- **Task brief**
Reproduce the records below line for line, with no changes.
══ Data records ══
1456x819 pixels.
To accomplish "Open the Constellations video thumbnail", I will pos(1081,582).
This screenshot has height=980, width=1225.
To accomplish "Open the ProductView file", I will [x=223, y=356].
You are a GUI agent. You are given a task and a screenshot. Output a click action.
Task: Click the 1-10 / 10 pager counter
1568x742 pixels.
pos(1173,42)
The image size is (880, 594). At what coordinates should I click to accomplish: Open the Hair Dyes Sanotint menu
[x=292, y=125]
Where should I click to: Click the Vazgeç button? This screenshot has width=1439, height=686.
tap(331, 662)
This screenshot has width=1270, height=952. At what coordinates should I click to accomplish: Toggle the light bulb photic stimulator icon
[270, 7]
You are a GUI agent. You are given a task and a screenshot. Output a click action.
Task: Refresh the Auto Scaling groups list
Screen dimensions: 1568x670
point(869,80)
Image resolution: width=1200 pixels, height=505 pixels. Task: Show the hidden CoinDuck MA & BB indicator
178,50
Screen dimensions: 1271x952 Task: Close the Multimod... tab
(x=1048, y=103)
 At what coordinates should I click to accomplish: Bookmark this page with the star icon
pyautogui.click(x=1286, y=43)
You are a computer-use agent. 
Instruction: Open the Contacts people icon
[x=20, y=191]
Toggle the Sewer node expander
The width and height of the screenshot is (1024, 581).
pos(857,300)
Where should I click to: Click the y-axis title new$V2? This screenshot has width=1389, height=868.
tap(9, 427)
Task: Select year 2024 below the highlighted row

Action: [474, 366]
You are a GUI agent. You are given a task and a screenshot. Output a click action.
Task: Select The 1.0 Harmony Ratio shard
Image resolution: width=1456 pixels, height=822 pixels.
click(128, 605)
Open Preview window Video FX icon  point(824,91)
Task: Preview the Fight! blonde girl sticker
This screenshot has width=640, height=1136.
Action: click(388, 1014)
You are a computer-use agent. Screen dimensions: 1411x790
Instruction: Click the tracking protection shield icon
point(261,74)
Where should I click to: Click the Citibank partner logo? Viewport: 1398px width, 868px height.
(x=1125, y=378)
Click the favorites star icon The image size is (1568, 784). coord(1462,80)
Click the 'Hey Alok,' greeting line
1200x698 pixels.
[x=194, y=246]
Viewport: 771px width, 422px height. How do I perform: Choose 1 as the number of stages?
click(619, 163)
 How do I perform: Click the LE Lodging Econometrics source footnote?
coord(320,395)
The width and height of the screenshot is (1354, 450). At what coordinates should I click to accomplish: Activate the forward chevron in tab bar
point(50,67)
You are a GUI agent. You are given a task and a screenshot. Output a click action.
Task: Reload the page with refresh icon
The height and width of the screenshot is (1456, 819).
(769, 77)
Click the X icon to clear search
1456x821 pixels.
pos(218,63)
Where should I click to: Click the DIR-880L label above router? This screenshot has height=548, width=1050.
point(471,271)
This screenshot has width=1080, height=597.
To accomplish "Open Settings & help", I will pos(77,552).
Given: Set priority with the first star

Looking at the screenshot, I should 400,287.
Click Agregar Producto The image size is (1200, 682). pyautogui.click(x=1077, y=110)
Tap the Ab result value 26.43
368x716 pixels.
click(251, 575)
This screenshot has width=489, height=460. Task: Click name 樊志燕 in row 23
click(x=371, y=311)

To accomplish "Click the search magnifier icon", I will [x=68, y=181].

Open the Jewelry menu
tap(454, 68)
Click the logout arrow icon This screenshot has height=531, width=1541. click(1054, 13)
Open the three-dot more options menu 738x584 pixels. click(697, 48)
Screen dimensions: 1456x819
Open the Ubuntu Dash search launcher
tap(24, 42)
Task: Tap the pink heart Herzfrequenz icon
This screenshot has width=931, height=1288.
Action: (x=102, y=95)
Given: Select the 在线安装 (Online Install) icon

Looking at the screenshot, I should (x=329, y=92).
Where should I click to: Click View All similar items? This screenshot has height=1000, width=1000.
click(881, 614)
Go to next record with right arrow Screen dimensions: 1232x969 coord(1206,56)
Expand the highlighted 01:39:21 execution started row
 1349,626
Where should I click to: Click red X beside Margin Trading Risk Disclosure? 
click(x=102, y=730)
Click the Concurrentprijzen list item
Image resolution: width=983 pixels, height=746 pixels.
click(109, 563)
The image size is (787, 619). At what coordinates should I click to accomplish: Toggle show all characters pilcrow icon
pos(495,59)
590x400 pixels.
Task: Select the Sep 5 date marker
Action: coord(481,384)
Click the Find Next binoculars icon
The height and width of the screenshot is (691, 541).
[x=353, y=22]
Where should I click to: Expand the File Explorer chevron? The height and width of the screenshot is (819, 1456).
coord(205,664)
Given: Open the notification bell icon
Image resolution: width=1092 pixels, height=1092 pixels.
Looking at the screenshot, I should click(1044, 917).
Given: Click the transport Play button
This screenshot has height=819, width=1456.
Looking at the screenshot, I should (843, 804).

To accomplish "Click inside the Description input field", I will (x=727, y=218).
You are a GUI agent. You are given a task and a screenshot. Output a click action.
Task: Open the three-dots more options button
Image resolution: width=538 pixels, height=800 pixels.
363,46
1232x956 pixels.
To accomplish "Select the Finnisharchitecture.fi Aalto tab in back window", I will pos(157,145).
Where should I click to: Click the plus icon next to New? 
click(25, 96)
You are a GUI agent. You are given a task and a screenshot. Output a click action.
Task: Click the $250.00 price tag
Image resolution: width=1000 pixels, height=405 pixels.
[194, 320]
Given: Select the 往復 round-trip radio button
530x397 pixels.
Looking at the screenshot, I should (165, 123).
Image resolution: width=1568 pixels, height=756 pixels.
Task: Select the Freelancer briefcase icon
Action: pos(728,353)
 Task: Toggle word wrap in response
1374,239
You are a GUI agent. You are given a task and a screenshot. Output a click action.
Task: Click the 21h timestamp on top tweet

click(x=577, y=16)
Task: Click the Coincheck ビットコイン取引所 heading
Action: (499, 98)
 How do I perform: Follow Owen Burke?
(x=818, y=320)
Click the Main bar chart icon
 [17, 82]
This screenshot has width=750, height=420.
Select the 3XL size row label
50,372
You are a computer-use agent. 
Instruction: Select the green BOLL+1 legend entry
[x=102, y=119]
═══
- **Solution to this task**
1456x819 pixels.
To accomplish "Open the Constellations video thumbnail", I will pos(1081,582).
This screenshot has height=980, width=1225.
To accomplish "Open the ProductView file", I will [x=223, y=356].
You are a GUI agent. You are given a task and a screenshot. Output a click action.
Task: Click the 1-10 / 10 pager counter
1568x742 pixels.
pos(1173,42)
The image size is (880, 594). At what coordinates should I click to accomplish: Open the Hair Dyes Sanotint menu
[x=292, y=125]
Where should I click to: Click the Vazgeç button? This screenshot has width=1439, height=686.
tap(331, 662)
This screenshot has width=1270, height=952. At what coordinates should I click to accomplish: Toggle the light bulb photic stimulator icon
[270, 7]
You are a GUI agent. You are given a task and a screenshot. Output a click action.
Task: Refresh the Auto Scaling groups list
Screen dimensions: 1568x670
point(869,80)
Image resolution: width=1200 pixels, height=505 pixels. Task: Show the hidden CoinDuck MA & BB indicator
178,50
Screen dimensions: 1271x952 Task: Close the Multimod... tab
(x=1048, y=103)
 At what coordinates should I click to accomplish: Bookmark this page with the star icon
pyautogui.click(x=1286, y=43)
You are a computer-use agent. 
Instruction: Open the Contacts people icon
[x=20, y=191]
Toggle the Sewer node expander
The width and height of the screenshot is (1024, 581).
pos(857,300)
Where should I click to: Click the y-axis title new$V2? This screenshot has width=1389, height=868.
tap(9, 427)
Task: Select year 2024 below the highlighted row

Action: [474, 366]
You are a GUI agent. You are given a task and a screenshot. Output a click action.
Task: Select The 1.0 Harmony Ratio shard
Image resolution: width=1456 pixels, height=822 pixels.
click(128, 605)
Open Preview window Video FX icon  point(824,91)
Task: Preview the Fight! blonde girl sticker
This screenshot has width=640, height=1136.
Action: click(388, 1014)
You are a computer-use agent. Screen dimensions: 1411x790
Instruction: Click the tracking protection shield icon
point(261,74)
Where should I click to: Click the Citibank partner logo? Viewport: 1398px width, 868px height.
(x=1125, y=378)
Click the favorites star icon The image size is (1568, 784). coord(1462,80)
Click the 'Hey Alok,' greeting line
1200x698 pixels.
[x=194, y=246]
Viewport: 771px width, 422px height. How do I perform: Choose 1 as the number of stages?
click(619, 163)
 How do I perform: Click the LE Lodging Econometrics source footnote?
coord(320,395)
The width and height of the screenshot is (1354, 450). At what coordinates should I click to accomplish: Activate the forward chevron in tab bar
point(50,67)
You are a GUI agent. You are given a task and a screenshot. Output a click action.
Task: Reload the page with refresh icon
The height and width of the screenshot is (1456, 819).
(769, 77)
Click the X icon to clear search
1456x821 pixels.
pos(218,63)
Where should I click to: Click the DIR-880L label above router? This screenshot has height=548, width=1050.
point(471,271)
This screenshot has width=1080, height=597.
To accomplish "Open Settings & help", I will pos(77,552).
Given: Set priority with the first star

Looking at the screenshot, I should 400,287.
Click Agregar Producto The image size is (1200, 682). pyautogui.click(x=1077, y=110)
Tap the Ab result value 26.43
368x716 pixels.
click(251, 575)
This screenshot has width=489, height=460. Task: Click name 樊志燕 in row 23
click(x=371, y=311)

To accomplish "Click the search magnifier icon", I will [x=68, y=181].

Open the Jewelry menu
tap(454, 68)
Click the logout arrow icon This screenshot has height=531, width=1541. click(1054, 13)
Open the three-dot more options menu 738x584 pixels. click(697, 48)
Screen dimensions: 1456x819
Open the Ubuntu Dash search launcher
tap(24, 42)
Task: Tap the pink heart Herzfrequenz icon
This screenshot has width=931, height=1288.
Action: (x=102, y=95)
Given: Select the 在线安装 (Online Install) icon

Looking at the screenshot, I should (x=329, y=92).
Where should I click to: Click View All similar items? This screenshot has height=1000, width=1000.
click(881, 614)
Go to next record with right arrow Screen dimensions: 1232x969 coord(1206,56)
Expand the highlighted 01:39:21 execution started row
 1349,626
Where should I click to: Click red X beside Margin Trading Risk Disclosure? 
click(x=102, y=730)
Click the Concurrentprijzen list item
Image resolution: width=983 pixels, height=746 pixels.
click(109, 563)
The image size is (787, 619). At what coordinates should I click to accomplish: Toggle show all characters pilcrow icon
pos(495,59)
590x400 pixels.
Task: Select the Sep 5 date marker
Action: coord(481,384)
Click the Find Next binoculars icon
The height and width of the screenshot is (691, 541).
[x=353, y=22]
Where should I click to: Expand the File Explorer chevron? The height and width of the screenshot is (819, 1456).
coord(205,664)
Given: Open the notification bell icon
Image resolution: width=1092 pixels, height=1092 pixels.
Looking at the screenshot, I should click(1044, 917).
Given: Click the transport Play button
This screenshot has height=819, width=1456.
Looking at the screenshot, I should (843, 804).

To accomplish "Click inside the Description input field", I will (x=727, y=218).
You are a GUI agent. You are given a task and a screenshot. Output a click action.
Task: Open the three-dots more options button
Image resolution: width=538 pixels, height=800 pixels.
363,46
1232x956 pixels.
To accomplish "Select the Finnisharchitecture.fi Aalto tab in back window", I will pos(157,145).
Where should I click to: Click the plus icon next to New? 
click(25, 96)
You are a GUI agent. You are given a task and a screenshot. Output a click action.
Task: Click the $250.00 price tag
Image resolution: width=1000 pixels, height=405 pixels.
[194, 320]
Given: Select the 往復 round-trip radio button
530x397 pixels.
Looking at the screenshot, I should (165, 123).
Image resolution: width=1568 pixels, height=756 pixels.
Task: Select the Freelancer briefcase icon
Action: pos(728,353)
 Task: Toggle word wrap in response
1374,239
You are a GUI agent. You are given a task and a screenshot. Output a click action.
Task: Click the 21h timestamp on top tweet

click(x=577, y=16)
Task: Click the Coincheck ビットコイン取引所 heading
Action: (499, 98)
 How do I perform: Follow Owen Burke?
(x=818, y=320)
Click the Main bar chart icon
 [17, 82]
This screenshot has width=750, height=420.
Select the 3XL size row label
50,372
You are a computer-use agent. 
Instruction: Select the green BOLL+1 legend entry
[x=102, y=119]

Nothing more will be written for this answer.